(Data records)

++++++++

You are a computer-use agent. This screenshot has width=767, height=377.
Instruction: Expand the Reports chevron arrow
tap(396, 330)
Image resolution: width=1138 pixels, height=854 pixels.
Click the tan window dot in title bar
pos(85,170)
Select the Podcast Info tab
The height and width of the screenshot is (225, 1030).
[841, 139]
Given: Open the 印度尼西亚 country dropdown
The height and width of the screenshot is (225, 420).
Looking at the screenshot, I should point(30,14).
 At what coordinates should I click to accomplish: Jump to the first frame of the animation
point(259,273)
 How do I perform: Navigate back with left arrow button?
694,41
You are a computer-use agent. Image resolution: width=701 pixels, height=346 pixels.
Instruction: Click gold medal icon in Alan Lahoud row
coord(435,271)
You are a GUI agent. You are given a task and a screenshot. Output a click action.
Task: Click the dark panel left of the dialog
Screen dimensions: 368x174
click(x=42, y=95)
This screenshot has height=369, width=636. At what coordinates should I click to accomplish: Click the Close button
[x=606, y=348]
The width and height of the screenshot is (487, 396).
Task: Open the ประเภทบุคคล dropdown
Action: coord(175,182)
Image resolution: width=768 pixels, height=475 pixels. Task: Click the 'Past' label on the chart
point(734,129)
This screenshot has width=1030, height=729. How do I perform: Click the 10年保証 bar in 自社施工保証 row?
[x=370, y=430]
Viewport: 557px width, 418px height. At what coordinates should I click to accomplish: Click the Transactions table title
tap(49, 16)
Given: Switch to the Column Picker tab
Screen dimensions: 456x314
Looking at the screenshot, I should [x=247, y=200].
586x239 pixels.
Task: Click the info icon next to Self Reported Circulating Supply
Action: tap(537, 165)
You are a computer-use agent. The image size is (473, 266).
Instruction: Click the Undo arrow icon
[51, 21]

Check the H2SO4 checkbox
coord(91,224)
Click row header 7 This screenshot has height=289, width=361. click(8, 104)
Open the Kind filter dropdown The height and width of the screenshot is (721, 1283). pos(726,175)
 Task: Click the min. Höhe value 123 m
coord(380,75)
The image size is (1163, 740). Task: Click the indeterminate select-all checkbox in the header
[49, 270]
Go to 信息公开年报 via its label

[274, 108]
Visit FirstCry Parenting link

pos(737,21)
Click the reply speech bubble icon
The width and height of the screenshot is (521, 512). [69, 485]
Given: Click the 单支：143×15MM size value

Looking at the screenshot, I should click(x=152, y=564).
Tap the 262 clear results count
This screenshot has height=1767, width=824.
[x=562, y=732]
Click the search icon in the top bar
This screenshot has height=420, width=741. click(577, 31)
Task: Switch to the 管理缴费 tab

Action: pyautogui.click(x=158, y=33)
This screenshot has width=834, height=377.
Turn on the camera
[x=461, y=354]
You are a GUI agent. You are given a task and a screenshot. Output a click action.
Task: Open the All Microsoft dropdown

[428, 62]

++++++++

Emit the records above again, exactly, with no line skipped.

• _EXPECTED ANSWER_:
You are a computer-use agent. This screenshot has width=767, height=377.
Instruction: Expand the Reports chevron arrow
tap(396, 330)
Image resolution: width=1138 pixels, height=854 pixels.
Click the tan window dot in title bar
pos(85,170)
Select the Podcast Info tab
The height and width of the screenshot is (225, 1030).
[841, 139]
Given: Open the 印度尼西亚 country dropdown
The height and width of the screenshot is (225, 420).
Looking at the screenshot, I should point(30,14).
 At what coordinates should I click to accomplish: Jump to the first frame of the animation
point(259,273)
 How do I perform: Navigate back with left arrow button?
694,41
You are a computer-use agent. Image resolution: width=701 pixels, height=346 pixels.
Instruction: Click gold medal icon in Alan Lahoud row
coord(435,271)
You are a GUI agent. You are given a task and a screenshot. Output a click action.
Task: Click the dark panel left of the dialog
Screen dimensions: 368x174
click(x=42, y=95)
This screenshot has height=369, width=636. At what coordinates should I click to accomplish: Click the Close button
[x=606, y=348]
The width and height of the screenshot is (487, 396).
Task: Open the ประเภทบุคคล dropdown
Action: coord(175,182)
Image resolution: width=768 pixels, height=475 pixels. Task: Click the 'Past' label on the chart
point(734,129)
This screenshot has width=1030, height=729. How do I perform: Click the 10年保証 bar in 自社施工保証 row?
[x=370, y=430]
Viewport: 557px width, 418px height. At what coordinates should I click to accomplish: Click the Transactions table title
tap(49, 16)
Given: Switch to the Column Picker tab
Screen dimensions: 456x314
Looking at the screenshot, I should [x=247, y=200].
586x239 pixels.
Task: Click the info icon next to Self Reported Circulating Supply
Action: tap(537, 165)
You are a computer-use agent. The image size is (473, 266).
Instruction: Click the Undo arrow icon
[51, 21]

Check the H2SO4 checkbox
coord(91,224)
Click row header 7 This screenshot has height=289, width=361. click(8, 104)
Open the Kind filter dropdown The height and width of the screenshot is (721, 1283). pos(726,175)
 Task: Click the min. Höhe value 123 m
coord(380,75)
The image size is (1163, 740). Task: Click the indeterminate select-all checkbox in the header
[49, 270]
Go to 信息公开年报 via its label

[274, 108]
Visit FirstCry Parenting link

pos(737,21)
Click the reply speech bubble icon
The width and height of the screenshot is (521, 512). [69, 485]
Given: Click the 单支：143×15MM size value

Looking at the screenshot, I should click(x=152, y=564).
Tap the 262 clear results count
This screenshot has height=1767, width=824.
[x=562, y=732]
Click the search icon in the top bar
This screenshot has height=420, width=741. click(577, 31)
Task: Switch to the 管理缴费 tab

Action: pyautogui.click(x=158, y=33)
This screenshot has width=834, height=377.
Turn on the camera
[x=461, y=354]
You are a GUI agent. You are given a task and a screenshot. Output a click action.
Task: Open the All Microsoft dropdown

[428, 62]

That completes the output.